Rosnąca produkcja dóbr konsumpcyjnych to jasny punkt

Choć sytuacja w przemyśle wydaje się trudna, jeden segment zanotował wyraźny wzrost. Produkcja dóbr konsumpcyjnych nietrwałych wzrosła o 2,7 proc., a dóbr konsumpcyjnych trwałych o 2,3 proc., co jest pewnym powiewem optymizmu w całym sektorze. Konsumpcja wewnętrzna w Polsce pozostaje na stabilnym poziomie, co pozwala przynajmniej części przedsiębiorstw utrzymać produkcję na zadowalającym poziomie.
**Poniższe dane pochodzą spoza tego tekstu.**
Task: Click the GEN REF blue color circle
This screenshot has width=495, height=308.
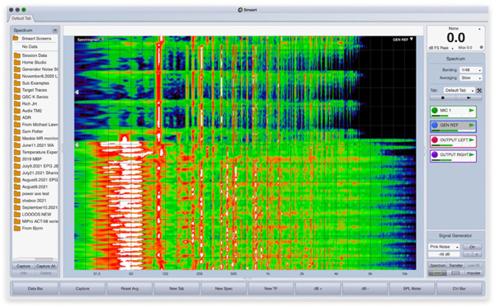Action: tap(435, 125)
Zwiększony popyt na produkty codziennego użytku daje nadzieję, że krajowi konsumenci wciąż będą napędzać niektóre branże, nawet w obliczu globalnych spowolnień.

Mimo to, całościowy obraz przemysłu pozostaje pesymistyczny. Ekonomiści banku Pekao zauważają, że nadal widoczna jest słabość polskich branż eksportowych. Bez znaczących zmian w sytuacji na rynkach międzynarodowych, odbicie w przemyśle może nastąpić dopiero w przyszłym roku, gdy kondycja gospodarek europejskich ulegnie poprawie.

Spadające koszty produkcji – szansa dla przedsiębiorstw?

Jednym z interesujących trendów, na które zwrócono uwagę w raporcie GUS, jest spadek cen produkcji przemysłowej. Tzw. inflacja producencka we wrześniu 2024 r. zmniejszyła się o 6,3 proc. rok do roku, co oznacza, że koszty wytwarzania dóbr w Polsce spadają. Polska wyróżnia się wśród dużych europejskich gospodarek, gdzie ceny produkcji raczej rosną, niż maleją. Ekonomiści Polskiego Instytutu Ekonomicznego zwracają uwagę, że spadek kosztów produkcji może stanowić szansę na zwiększenie konkurencyjności polskich firm, zwłaszcza na rynkach zagranicznych.

Niemniej, mimo tego pozytywnego trendu, firmy nadal odczuwają słabość eksportu i niewystarczający popyt na swoje towary, co ogranicza ich możliwości rozwoju. Pesymistyczne prognozy dotyczące polskiego przemysłu utrzymują się, a nadzieje na poprawę są związane głównie z odbiciem w globalnej gospodarce.